Beyond its unique gameplay and boss battles, the series gives intriguing stories of Cold War politics, government conspiracies, the importance of nuclear proliferation, the true meaning of freedom and dedication to country, and discovering what makes us who we truly are as individuals. And for you gun enthusiasts, Metal Gear Solid has plenty of guns (and customizations) to the point that you wouldn’t know where to start once you have them all.

10. Metal Gear Online

  • Platform: PS3
  • Release Date: June 12, 2008 (worldwide)

While online play was introduced in Portable Ops and in the Subsistence edition of 3, the release of MGO that was included with MGS4 perfects it. Now that you have beaten MGS4 on Extreme, how do you compare against a live player? Do you want to play with a team? Metal Gear Online is the game for you. Your soldier can be customized to be an expert in general firearms, as a sniper, or at close range combat with CQC. In some games, you can play just by seeing who has the most kills by the end of the time limit, capture the enemy base, and/or assume the role of Snake and avoid being seen by the enemies. Some stages include the Middle East base from Act 1 or Grozny Grad from MGS3.

With the online game reintroduced with V, you can now sneak into other players’ mother bases, or others can invade yours. In these instances, you can use the Fulton recovery system to take their vehicles or recruit the soldiers of other players.


9. Metal Gear

  • Platform: Multi-platform
  • Release Date: Jul 7, 1987 (Japan)

While many fans are familiar with the present state of the franchise since 1998, we cannot deny the original game that was released for the MSX. Thanks to the popularity of the recent franchise, the original game is now available through online services like Nintendo’s, or you can play it through MGS3 Subsistence.
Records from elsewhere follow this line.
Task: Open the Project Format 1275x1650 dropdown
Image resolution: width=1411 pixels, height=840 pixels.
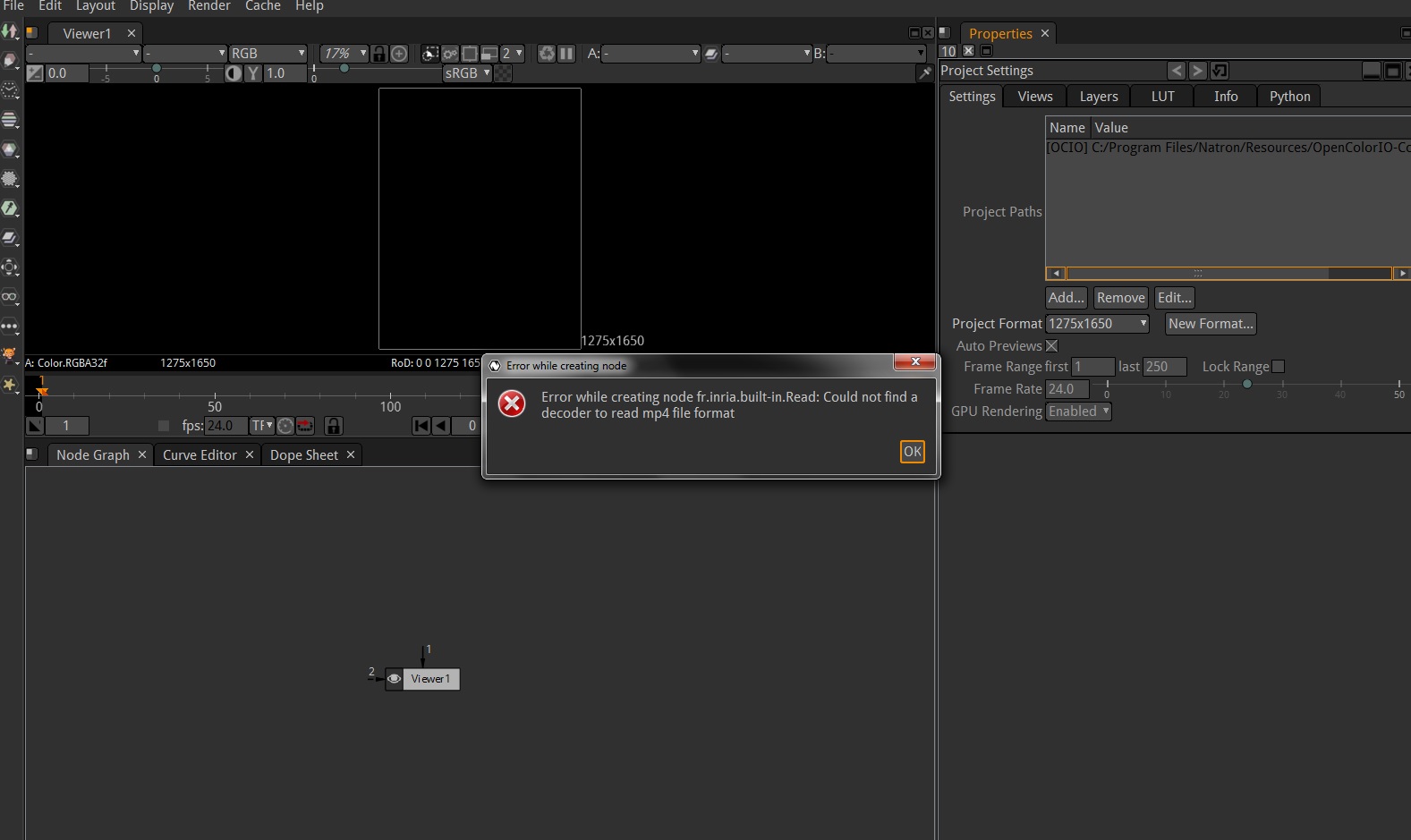Action: tap(1097, 324)
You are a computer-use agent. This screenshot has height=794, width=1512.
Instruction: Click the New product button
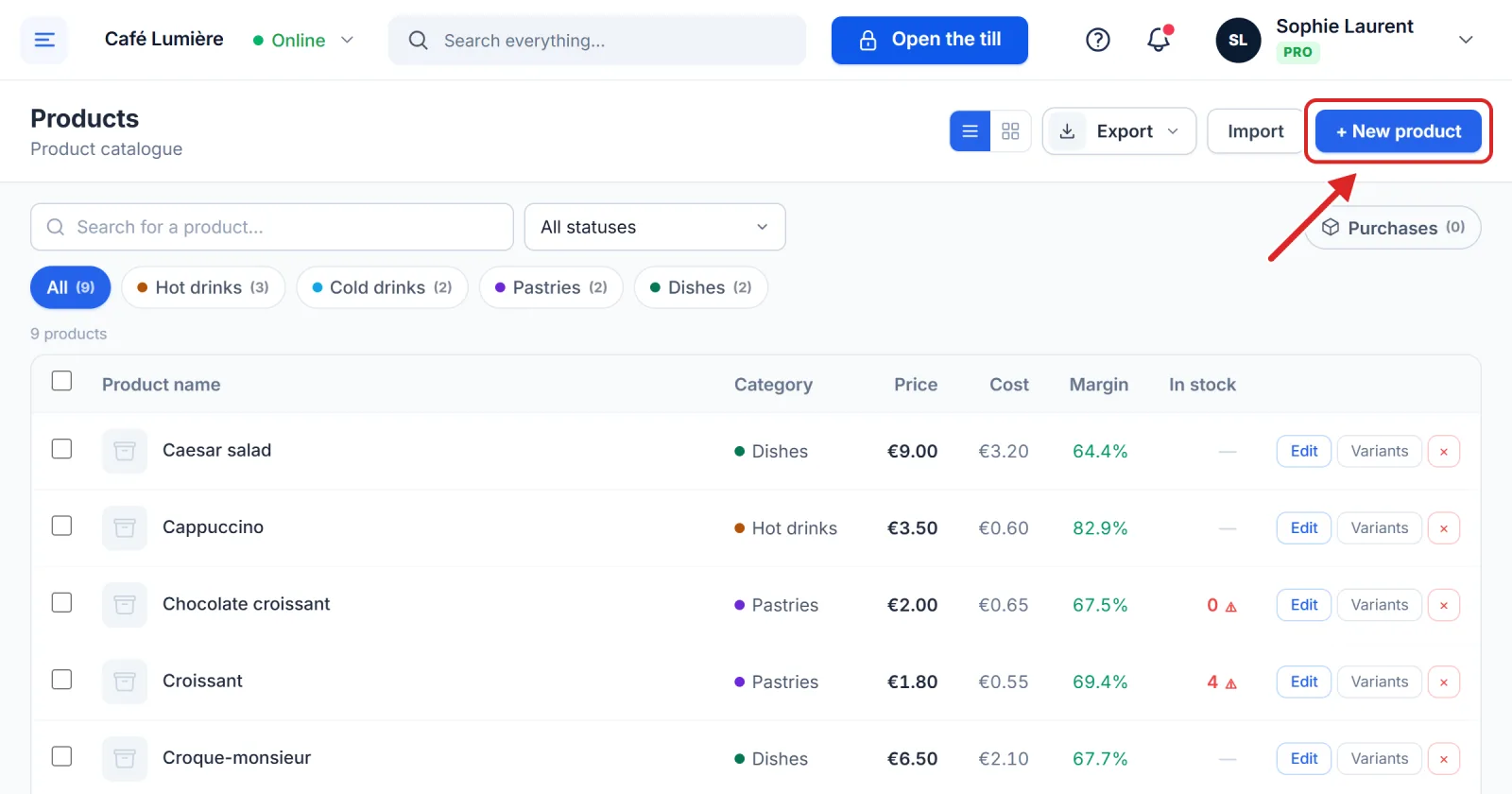click(x=1399, y=131)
Yes, there were two Metal Gear games that were released on the NES but they were done by a different team that wasn’t under the supervision of Kojima, and he refuses to acknowledge them. One awful aspect that can turn off long time fans, as opposed to fighting the Metal Gear mech, you instead fight a super computer in the NES version. While the first game is 30 years old, it contains many features that will be immediately familiar to fans of the franchise, and we cannot deny that in its original form, it is a game that still makes you think about how to approach a problem.

If you ever find yourself playing this game, some familiar features you can recognize are exclamation marks appearing above the enemy if in the event they discover you, sneaking around in cardboard boxes, smoking health depleting cigarettes, and still has pretty fun boss battles. They are still unique in a way that makes you discover that there are only certain ways to beat them, such as Coward Duck, who uses hostages as shields. So if you want something retro, give the original a try.
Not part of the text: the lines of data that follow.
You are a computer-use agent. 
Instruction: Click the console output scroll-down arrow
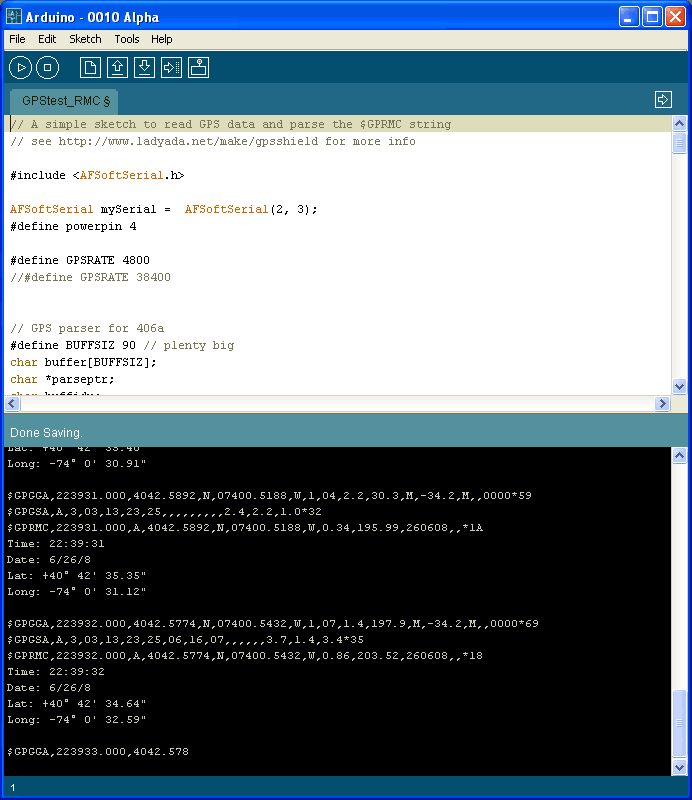click(x=679, y=766)
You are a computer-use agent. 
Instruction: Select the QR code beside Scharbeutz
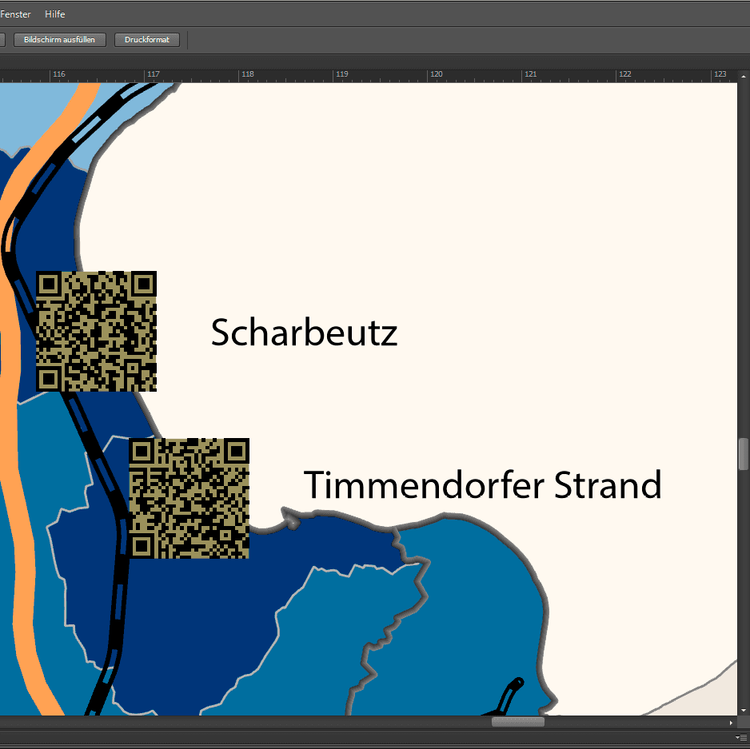click(96, 331)
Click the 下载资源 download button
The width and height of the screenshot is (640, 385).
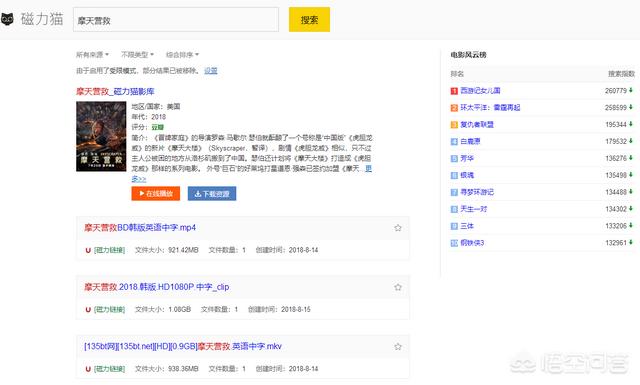[212, 194]
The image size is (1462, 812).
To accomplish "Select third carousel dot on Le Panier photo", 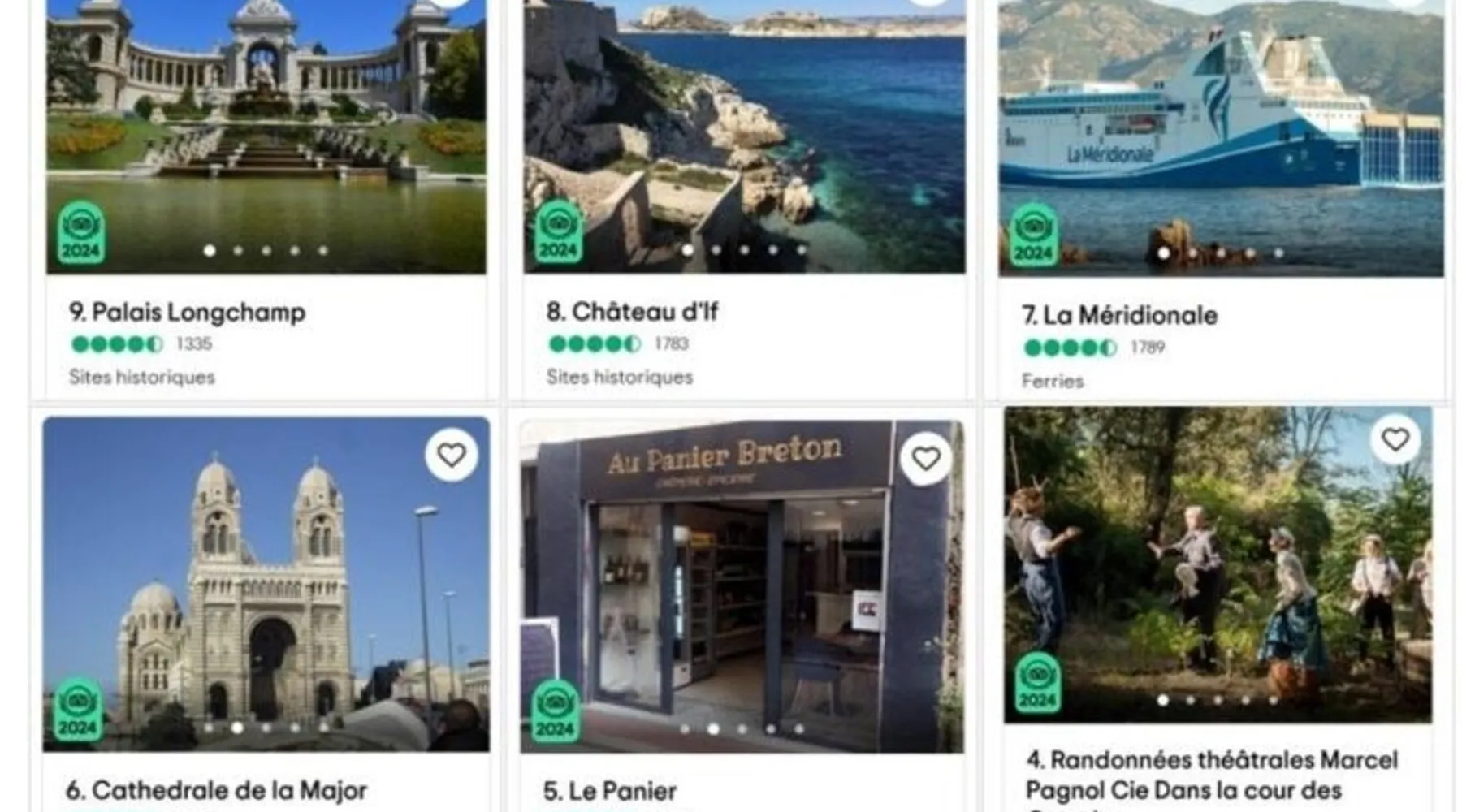I will (742, 729).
8. Metal Gear Solid: Portable Ops

  • Platform: PSP
  • Release Date: Dec 5, 2006 (US), Dec 21, 2006 (Japan)

Some could argue that Portable Ops, the first PSP release of the franchise is probably the most underrated installment. If you have played Peace Walker, then Portable Ops is the prototype/prequel to it. They share very similar structures by being mission/level oriented as opposed to being one stage you can freely roam. And just like Peace Walker, you have to recruit enemy soldiers to your cause. You can knock out enemies but you have to drag them back to your truck since the Fulton balloons wouldn’t be introduced until Peace Walker.

You can use your new recruits in the field, for reconnaissance missions, and have your own R&D department to make new equipment. In addition to some of its distinct mechanics, the game’s story perfectly demonstrates how charismatic Big Boss truly is and how he connects with soldiers to believe in something as opposed to the villain Gene, who manipulates people to do his bidding. And if there are any awesome songs Metal Gear Solid has to offer, Portable Ops has an emotional track with Calling to the Night, which will bring tears to your eyes.
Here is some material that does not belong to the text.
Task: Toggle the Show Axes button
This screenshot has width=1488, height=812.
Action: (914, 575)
7. Metal Gear Solid 4: Guns of the Patriots

  • Platform: PS3
  • Release Date: Jun 12, 2008 (Worldwide)

If any game were the original killer app for the PS3, it would have to be MGS4. The most useful feature this game introduces (which some fans felt was long overdue) is crouch running for more effective concealment while evading hostiles. Though previous MGS games took place in one big environment, MGS4 is structured by acts and each act takes place in different places around the world.

In some instances, you will be caught in the middle of a conflict and you can either help affect the outcome or just avoid being seen. If you help out the local rebels, they are willing to help give you items as thanks. Last, the AI as you advance in difficulty will actually shock you with a real sense of fear. If you happen to play the game on Boss Extreme, the AI will follow your smell if you just got out of hiding in the garbage, or if you’re smoking cigarettes in the locker. If there is one thing this game is notorious for, it certainly has to be its lengthy cutscenes. If you care more about straight up gameplay, you can just simply skip the cutscenes. If you want to enjoy the story, it does offer some interesting twists but it does rely a bit too much on exposition.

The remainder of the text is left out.